Records provided:
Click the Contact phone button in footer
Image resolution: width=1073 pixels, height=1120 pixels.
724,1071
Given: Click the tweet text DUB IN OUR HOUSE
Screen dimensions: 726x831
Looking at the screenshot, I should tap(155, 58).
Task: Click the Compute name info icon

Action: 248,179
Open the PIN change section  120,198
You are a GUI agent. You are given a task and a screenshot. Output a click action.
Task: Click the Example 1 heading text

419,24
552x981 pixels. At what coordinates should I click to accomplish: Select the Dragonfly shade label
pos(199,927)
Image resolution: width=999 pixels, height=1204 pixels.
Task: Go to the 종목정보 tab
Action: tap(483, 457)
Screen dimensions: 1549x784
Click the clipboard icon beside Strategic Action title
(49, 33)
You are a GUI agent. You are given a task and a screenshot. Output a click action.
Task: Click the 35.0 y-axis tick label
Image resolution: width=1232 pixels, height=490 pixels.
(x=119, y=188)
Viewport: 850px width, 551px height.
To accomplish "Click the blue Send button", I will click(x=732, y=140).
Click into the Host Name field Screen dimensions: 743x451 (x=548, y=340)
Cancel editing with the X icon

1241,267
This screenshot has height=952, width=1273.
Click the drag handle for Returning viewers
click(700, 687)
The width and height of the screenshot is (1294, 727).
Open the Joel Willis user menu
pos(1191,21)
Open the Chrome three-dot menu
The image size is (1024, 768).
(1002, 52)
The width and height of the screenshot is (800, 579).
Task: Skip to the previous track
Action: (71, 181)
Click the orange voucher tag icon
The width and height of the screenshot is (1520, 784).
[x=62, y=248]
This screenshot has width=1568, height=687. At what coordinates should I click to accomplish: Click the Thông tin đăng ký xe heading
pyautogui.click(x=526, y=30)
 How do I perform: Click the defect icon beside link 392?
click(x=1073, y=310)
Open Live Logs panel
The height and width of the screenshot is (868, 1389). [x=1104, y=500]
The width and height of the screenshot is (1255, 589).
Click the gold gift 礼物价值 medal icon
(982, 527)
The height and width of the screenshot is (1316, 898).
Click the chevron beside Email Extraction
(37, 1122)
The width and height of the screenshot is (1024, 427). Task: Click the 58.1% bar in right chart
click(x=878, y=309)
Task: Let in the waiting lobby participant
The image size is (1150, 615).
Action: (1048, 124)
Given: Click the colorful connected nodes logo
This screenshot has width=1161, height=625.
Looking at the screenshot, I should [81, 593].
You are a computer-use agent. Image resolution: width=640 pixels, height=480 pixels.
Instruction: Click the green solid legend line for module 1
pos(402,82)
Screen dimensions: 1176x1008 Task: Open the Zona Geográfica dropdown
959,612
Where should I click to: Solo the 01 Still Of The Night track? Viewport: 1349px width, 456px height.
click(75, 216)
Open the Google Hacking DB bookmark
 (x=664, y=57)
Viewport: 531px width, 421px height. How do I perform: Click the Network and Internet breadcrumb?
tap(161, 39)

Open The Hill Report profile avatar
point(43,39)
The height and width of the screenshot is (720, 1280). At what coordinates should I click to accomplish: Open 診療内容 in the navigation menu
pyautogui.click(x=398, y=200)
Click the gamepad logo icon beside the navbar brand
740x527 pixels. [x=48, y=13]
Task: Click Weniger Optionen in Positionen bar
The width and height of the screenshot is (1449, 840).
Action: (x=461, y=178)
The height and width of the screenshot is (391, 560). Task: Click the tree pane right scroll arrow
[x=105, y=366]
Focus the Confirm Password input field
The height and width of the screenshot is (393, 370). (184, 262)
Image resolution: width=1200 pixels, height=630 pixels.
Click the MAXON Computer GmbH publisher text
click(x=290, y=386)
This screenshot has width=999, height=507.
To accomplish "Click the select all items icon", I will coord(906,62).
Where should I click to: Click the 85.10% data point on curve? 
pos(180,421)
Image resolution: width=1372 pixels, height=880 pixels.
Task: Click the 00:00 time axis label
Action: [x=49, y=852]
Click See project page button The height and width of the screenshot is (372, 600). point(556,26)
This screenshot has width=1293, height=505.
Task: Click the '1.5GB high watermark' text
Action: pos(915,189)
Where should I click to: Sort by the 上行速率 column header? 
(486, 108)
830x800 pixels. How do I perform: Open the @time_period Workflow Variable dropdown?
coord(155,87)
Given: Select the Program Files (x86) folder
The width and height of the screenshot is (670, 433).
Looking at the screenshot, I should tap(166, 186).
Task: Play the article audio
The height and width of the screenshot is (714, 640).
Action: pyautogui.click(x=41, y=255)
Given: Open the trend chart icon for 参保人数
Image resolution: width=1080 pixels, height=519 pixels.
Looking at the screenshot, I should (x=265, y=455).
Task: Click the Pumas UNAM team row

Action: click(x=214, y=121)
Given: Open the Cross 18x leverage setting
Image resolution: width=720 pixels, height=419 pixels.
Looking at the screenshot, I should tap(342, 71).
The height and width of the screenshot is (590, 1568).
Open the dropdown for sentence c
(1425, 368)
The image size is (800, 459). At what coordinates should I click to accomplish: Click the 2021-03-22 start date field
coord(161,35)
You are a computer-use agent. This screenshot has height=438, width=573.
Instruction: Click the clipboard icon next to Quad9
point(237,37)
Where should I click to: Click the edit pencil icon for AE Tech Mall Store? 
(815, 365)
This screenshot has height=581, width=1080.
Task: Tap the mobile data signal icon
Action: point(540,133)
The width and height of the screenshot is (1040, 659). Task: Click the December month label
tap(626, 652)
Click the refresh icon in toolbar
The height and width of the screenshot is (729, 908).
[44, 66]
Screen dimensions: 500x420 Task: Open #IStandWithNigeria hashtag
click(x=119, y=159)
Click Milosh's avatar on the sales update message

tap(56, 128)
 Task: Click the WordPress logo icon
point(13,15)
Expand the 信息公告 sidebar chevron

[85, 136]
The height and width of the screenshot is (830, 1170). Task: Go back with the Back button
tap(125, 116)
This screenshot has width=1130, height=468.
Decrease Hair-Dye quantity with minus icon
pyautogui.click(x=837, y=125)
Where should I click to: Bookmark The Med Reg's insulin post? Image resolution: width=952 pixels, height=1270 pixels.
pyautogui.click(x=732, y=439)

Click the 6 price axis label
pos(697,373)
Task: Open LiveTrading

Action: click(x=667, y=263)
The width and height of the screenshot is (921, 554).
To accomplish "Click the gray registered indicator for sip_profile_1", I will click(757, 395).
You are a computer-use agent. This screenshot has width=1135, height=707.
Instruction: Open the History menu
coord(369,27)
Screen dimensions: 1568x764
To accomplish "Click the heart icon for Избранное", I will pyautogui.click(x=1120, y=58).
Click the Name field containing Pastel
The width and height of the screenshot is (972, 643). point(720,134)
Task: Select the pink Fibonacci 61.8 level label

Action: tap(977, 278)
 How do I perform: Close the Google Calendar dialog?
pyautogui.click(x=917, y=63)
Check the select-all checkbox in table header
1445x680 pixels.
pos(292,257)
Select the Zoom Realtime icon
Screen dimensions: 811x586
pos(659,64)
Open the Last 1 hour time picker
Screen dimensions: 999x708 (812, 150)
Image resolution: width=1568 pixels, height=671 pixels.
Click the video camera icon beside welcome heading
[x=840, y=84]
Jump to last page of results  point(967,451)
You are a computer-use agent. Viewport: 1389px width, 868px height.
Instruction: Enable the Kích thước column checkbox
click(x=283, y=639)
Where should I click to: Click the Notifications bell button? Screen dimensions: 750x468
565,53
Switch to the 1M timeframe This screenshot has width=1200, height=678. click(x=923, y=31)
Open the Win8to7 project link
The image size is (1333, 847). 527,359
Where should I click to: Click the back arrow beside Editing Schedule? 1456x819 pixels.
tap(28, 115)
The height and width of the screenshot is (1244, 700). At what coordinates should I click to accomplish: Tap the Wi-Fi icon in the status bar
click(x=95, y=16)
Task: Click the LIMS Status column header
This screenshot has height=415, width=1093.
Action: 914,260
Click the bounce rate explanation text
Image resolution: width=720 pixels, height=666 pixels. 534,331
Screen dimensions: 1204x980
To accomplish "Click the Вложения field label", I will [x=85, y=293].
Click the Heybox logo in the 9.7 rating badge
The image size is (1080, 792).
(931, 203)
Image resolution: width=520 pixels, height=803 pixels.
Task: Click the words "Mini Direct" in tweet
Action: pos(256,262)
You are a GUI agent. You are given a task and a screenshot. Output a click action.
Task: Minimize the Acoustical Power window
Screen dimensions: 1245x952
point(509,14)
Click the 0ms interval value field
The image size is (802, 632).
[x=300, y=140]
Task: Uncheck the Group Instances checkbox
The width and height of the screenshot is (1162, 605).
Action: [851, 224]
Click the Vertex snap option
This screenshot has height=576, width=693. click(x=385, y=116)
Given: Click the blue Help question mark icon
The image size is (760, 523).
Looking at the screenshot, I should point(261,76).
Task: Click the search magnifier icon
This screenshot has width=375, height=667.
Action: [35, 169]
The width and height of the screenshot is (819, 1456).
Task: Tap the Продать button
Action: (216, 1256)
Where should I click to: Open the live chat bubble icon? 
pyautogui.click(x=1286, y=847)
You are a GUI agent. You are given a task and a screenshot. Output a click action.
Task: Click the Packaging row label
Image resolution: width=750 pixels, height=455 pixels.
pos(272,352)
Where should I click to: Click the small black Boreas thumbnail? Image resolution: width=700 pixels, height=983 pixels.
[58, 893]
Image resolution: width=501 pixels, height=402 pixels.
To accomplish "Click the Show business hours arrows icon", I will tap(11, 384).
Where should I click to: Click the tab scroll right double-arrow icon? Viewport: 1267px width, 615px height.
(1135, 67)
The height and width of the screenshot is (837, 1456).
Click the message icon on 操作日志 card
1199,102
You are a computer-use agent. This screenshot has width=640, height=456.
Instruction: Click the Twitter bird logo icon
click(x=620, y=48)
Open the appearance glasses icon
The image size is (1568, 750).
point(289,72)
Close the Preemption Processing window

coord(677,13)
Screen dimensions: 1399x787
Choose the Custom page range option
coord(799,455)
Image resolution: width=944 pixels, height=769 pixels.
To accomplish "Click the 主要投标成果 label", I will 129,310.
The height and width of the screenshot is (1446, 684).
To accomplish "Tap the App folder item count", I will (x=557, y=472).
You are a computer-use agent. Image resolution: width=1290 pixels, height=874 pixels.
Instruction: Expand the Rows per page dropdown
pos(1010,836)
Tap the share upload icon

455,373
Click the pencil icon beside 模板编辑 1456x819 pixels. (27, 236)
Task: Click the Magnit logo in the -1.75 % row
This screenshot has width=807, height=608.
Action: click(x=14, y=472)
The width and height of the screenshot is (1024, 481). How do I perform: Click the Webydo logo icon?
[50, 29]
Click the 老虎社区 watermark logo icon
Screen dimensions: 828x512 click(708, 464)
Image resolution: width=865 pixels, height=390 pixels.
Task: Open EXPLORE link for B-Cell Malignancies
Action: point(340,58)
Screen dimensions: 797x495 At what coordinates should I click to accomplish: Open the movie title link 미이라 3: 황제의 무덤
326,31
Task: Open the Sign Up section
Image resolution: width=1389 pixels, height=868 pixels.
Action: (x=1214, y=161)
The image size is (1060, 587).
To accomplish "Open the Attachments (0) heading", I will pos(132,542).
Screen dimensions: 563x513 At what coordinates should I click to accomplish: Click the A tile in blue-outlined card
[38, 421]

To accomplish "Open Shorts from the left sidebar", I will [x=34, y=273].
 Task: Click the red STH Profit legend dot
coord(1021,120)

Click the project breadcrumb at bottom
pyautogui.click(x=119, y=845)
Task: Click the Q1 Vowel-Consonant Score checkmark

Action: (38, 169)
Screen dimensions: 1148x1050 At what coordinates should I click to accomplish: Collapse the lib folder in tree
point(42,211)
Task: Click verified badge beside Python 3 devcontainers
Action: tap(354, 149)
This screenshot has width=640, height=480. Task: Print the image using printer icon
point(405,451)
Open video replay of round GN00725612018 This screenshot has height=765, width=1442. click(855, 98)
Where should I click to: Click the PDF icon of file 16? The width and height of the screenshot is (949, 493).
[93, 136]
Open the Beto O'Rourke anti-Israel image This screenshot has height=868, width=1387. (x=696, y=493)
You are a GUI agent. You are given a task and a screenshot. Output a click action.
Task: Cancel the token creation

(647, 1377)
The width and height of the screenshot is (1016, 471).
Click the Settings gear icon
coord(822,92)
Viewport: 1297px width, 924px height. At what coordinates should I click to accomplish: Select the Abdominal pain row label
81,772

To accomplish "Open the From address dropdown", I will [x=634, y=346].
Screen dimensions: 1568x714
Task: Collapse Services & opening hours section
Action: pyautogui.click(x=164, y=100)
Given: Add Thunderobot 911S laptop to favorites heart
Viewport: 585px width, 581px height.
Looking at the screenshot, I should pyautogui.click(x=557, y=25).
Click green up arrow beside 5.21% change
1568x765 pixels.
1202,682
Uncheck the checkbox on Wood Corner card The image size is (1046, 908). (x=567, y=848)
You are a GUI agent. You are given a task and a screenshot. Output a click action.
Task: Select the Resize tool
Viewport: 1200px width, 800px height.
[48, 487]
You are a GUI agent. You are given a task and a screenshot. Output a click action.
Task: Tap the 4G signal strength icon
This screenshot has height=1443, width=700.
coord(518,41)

Work order:
Counting only lines that contain the word "heart", how many are there in the records above? Give the number alone.

Output for this task:
2